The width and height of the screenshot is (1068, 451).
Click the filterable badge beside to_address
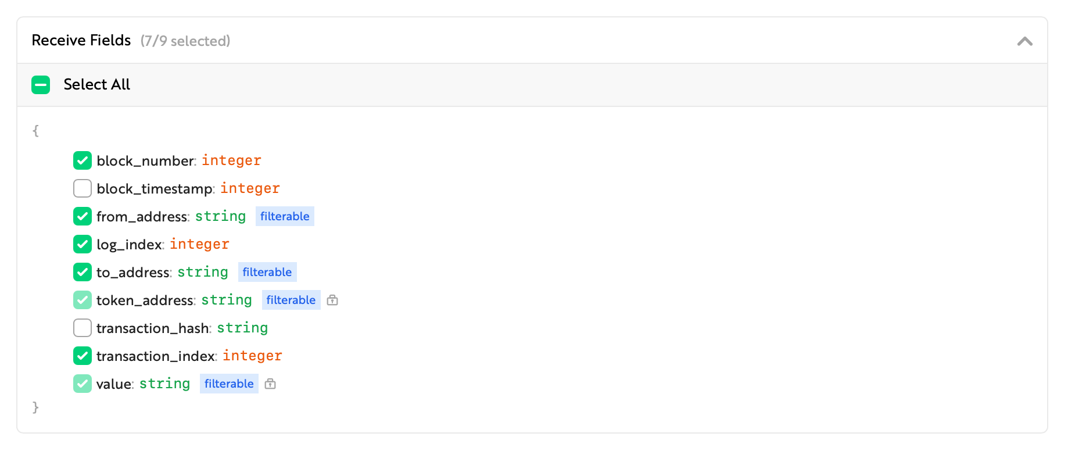tap(267, 272)
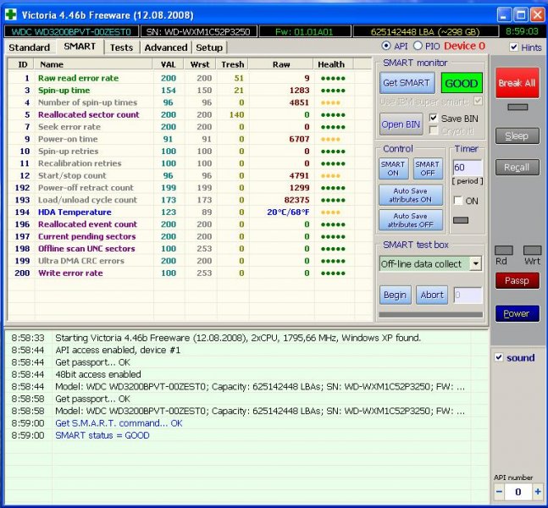Toggle the Save BIN checkbox
The image size is (548, 508).
click(435, 118)
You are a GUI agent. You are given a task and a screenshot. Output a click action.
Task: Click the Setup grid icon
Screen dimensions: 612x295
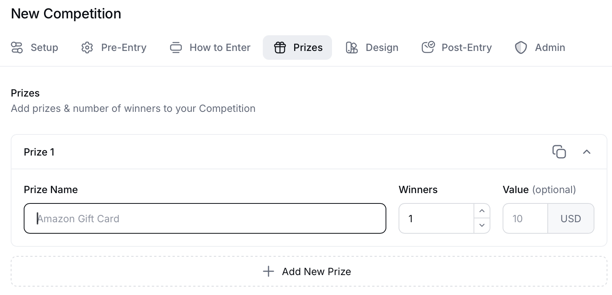tap(17, 48)
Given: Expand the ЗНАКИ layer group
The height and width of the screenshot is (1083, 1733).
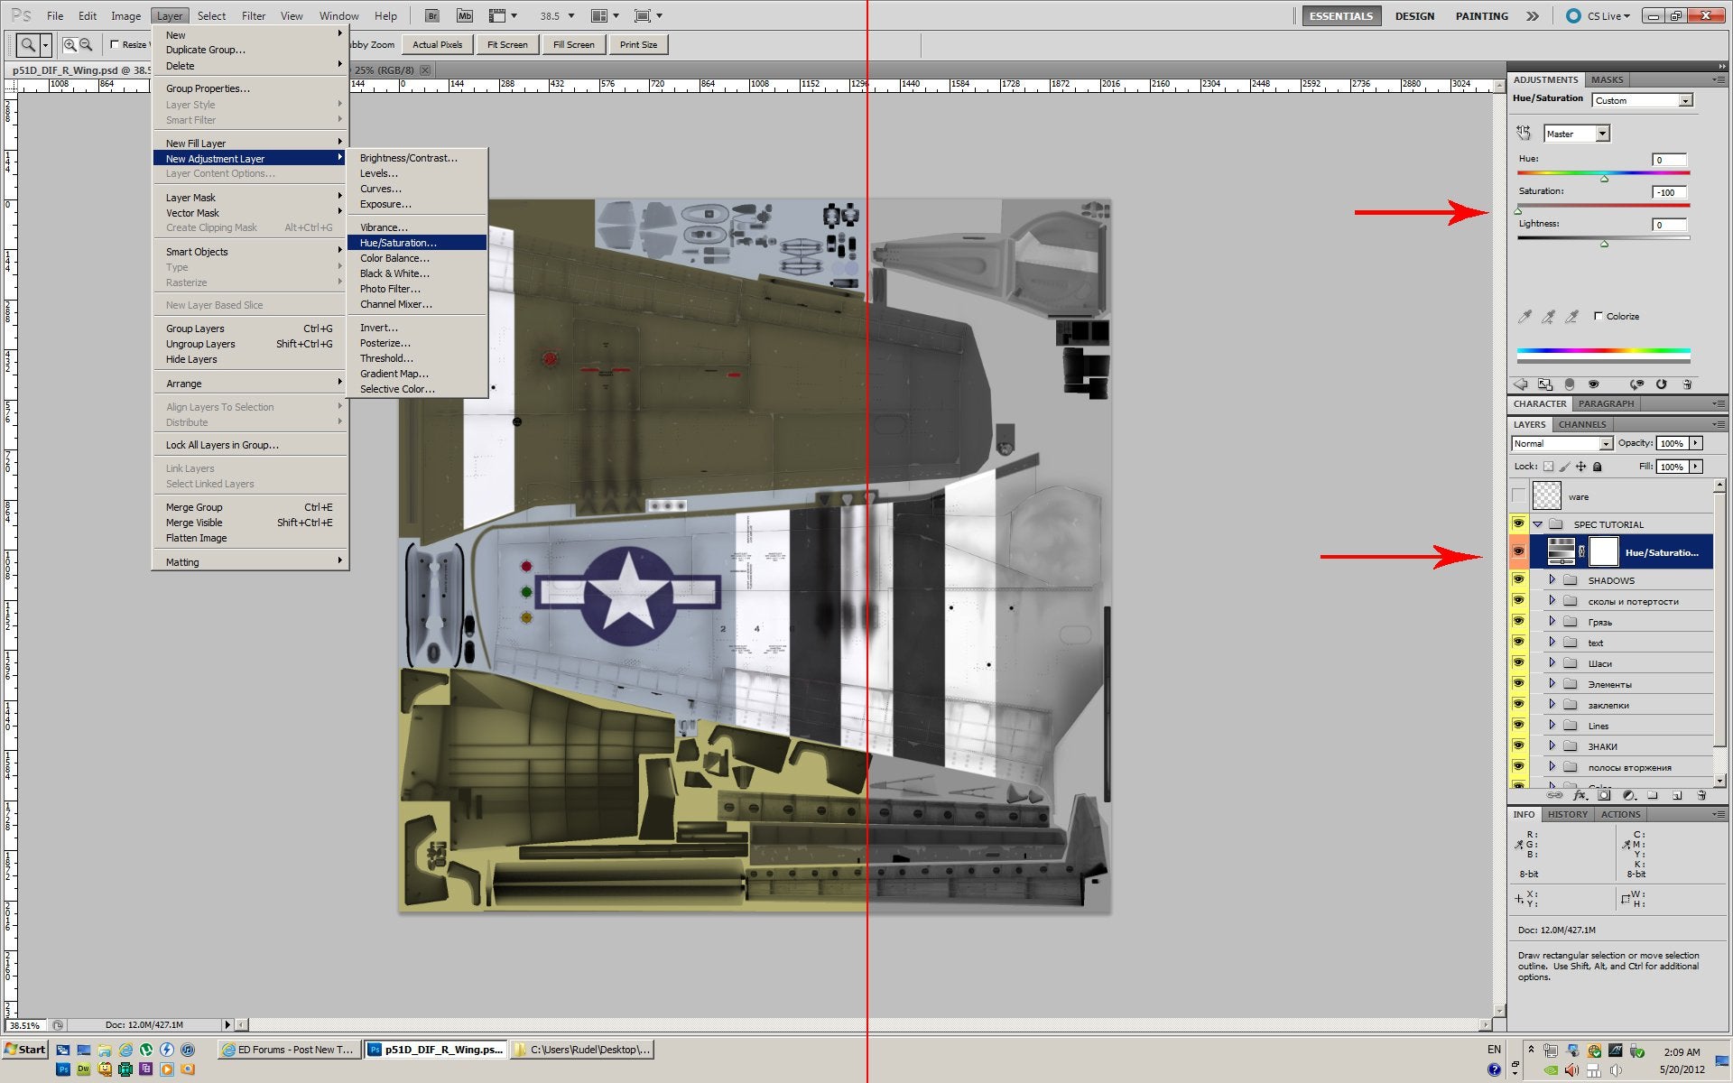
============
— Work required —
Copy out, in full, each line above that has the word "height" in it.

— Response below —
The width and height of the screenshot is (1068, 451).
The height and width of the screenshot is (1083, 1733).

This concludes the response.